EXERCISE DIRECTIONS
Exactly the lines from the line containing "1892x851 pixels." through the last line of the entries below should appear in the answer, reproduced verbatim.

(Stored records)
####

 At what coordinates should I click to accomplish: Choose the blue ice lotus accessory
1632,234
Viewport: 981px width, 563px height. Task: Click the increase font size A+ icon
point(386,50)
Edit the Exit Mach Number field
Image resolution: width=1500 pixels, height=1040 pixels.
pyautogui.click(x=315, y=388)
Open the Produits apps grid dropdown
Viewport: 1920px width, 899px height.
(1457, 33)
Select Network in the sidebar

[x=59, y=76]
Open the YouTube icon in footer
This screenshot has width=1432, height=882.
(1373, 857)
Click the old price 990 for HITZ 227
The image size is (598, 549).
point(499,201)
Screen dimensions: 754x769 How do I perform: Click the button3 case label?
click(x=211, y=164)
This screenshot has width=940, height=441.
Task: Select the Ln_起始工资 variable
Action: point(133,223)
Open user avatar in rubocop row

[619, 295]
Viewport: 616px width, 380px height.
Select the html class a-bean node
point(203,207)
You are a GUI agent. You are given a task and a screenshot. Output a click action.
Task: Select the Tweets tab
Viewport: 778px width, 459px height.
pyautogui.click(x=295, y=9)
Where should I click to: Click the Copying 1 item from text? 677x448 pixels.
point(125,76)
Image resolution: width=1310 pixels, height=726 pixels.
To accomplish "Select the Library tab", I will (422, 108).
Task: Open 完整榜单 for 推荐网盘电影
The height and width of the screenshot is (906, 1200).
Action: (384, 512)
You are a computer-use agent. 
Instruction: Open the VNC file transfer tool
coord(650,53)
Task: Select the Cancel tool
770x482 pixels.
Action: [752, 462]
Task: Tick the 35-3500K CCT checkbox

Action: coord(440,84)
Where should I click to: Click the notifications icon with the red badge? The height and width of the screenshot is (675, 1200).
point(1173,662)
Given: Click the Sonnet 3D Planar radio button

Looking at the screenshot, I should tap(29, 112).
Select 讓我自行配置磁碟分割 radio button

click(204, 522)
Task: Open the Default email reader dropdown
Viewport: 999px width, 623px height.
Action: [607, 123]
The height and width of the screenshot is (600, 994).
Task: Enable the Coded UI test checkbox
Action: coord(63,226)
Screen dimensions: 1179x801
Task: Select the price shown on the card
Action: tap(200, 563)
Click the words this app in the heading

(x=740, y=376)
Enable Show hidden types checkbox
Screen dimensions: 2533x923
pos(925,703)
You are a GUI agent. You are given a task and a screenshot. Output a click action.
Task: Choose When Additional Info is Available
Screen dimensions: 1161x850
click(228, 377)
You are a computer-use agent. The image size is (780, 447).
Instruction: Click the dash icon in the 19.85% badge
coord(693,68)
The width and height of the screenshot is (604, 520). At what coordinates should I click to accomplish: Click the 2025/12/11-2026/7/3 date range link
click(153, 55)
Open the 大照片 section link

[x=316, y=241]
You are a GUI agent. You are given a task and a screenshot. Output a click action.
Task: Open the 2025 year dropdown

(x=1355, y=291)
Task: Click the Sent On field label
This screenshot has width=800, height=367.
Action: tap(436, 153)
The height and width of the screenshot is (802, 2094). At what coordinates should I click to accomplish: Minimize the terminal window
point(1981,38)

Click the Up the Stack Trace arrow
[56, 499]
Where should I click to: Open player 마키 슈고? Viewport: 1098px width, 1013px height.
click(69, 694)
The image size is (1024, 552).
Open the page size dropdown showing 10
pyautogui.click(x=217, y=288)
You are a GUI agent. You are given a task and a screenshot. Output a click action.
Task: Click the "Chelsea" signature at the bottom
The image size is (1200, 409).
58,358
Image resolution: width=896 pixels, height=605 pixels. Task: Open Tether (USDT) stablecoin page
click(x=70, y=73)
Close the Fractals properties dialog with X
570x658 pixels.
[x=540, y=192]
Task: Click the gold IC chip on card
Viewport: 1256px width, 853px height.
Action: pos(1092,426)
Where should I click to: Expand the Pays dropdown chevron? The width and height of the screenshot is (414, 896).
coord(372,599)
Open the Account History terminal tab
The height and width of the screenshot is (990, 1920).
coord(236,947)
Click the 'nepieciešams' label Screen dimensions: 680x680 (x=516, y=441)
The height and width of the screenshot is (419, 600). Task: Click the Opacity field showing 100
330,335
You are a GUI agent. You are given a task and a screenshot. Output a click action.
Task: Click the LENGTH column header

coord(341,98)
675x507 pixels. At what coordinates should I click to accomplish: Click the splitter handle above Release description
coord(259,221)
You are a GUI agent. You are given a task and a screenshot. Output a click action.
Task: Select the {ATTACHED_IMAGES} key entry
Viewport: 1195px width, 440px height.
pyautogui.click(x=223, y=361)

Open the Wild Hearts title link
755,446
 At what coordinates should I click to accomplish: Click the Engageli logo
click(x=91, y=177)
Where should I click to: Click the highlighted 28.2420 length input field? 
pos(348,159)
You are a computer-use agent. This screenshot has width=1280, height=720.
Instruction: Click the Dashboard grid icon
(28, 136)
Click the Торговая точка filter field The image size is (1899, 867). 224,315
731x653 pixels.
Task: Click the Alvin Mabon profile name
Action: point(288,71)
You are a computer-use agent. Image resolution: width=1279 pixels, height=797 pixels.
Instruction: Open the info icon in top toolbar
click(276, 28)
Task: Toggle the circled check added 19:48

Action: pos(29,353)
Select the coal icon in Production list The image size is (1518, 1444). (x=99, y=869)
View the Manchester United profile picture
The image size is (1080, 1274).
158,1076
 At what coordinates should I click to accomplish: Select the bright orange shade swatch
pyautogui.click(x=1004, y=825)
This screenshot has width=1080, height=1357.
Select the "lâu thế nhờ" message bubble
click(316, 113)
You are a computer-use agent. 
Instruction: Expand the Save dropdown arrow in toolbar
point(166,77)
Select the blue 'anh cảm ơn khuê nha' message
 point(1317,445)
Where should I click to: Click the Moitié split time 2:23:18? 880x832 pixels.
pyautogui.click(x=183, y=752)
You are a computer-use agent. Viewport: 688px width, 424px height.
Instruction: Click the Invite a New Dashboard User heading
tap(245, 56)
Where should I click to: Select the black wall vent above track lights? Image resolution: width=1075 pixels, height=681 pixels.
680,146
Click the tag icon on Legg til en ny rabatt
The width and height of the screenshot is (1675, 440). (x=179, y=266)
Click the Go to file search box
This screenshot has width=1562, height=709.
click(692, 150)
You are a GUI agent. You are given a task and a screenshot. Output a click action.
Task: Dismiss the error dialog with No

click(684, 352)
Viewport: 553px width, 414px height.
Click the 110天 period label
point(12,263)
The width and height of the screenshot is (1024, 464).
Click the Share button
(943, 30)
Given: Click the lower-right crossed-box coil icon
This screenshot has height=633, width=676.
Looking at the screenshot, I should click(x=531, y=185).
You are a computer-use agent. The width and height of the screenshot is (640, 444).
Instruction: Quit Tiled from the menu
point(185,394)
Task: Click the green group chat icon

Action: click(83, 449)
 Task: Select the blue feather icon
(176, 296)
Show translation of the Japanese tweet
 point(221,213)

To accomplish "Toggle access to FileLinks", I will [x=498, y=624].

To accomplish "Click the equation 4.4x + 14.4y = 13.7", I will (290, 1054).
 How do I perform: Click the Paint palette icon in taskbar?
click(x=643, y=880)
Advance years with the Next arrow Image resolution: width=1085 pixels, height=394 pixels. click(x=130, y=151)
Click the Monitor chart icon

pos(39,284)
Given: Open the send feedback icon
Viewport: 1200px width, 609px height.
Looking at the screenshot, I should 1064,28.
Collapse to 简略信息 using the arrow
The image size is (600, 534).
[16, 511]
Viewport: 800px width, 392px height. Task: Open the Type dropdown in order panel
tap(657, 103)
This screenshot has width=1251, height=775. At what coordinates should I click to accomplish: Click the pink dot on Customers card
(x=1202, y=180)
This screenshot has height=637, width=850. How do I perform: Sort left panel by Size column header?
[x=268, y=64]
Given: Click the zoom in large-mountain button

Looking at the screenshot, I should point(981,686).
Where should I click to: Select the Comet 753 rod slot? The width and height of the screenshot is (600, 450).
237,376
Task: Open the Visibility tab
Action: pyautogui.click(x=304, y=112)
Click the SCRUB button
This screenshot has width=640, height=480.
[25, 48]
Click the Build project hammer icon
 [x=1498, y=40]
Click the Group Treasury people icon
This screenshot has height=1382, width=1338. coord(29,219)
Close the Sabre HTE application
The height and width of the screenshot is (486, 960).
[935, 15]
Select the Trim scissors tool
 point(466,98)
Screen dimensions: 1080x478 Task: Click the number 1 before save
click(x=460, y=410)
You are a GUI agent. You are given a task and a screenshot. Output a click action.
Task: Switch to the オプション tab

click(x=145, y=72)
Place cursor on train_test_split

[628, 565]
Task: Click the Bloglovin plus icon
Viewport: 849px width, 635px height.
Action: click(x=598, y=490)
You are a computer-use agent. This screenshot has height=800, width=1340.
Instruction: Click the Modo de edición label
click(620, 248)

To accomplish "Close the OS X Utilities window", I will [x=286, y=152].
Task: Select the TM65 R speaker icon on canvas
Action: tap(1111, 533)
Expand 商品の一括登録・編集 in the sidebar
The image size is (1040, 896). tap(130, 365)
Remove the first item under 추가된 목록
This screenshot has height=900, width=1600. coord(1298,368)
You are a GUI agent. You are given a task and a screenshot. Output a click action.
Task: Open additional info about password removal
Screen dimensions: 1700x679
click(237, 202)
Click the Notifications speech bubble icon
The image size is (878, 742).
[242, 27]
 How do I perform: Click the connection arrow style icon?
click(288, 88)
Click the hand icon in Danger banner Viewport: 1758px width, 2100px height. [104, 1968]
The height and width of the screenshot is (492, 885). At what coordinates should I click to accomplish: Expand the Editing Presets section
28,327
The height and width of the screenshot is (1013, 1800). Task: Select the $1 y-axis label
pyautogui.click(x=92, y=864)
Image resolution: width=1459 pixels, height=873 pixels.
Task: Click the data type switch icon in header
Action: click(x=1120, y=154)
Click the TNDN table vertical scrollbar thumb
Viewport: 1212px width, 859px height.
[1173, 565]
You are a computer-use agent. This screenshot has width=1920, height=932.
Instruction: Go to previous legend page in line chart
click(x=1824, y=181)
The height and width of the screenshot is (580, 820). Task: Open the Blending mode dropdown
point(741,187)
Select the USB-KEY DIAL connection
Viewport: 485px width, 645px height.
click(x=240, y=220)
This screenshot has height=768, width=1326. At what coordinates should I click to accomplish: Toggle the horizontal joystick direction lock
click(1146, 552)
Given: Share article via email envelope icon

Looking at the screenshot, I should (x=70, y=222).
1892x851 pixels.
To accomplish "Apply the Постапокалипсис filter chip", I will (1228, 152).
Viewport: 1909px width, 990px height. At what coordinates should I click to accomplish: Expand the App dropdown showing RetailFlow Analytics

####

ANSWER TO THE PROBLEM
1892x851 pixels.
To accomplish "Apply the Постапокалипсис filter chip", I will (1228, 152).
Viewport: 1909px width, 990px height. At what coordinates should I click to accomplish: Expand the App dropdown showing RetailFlow Analytics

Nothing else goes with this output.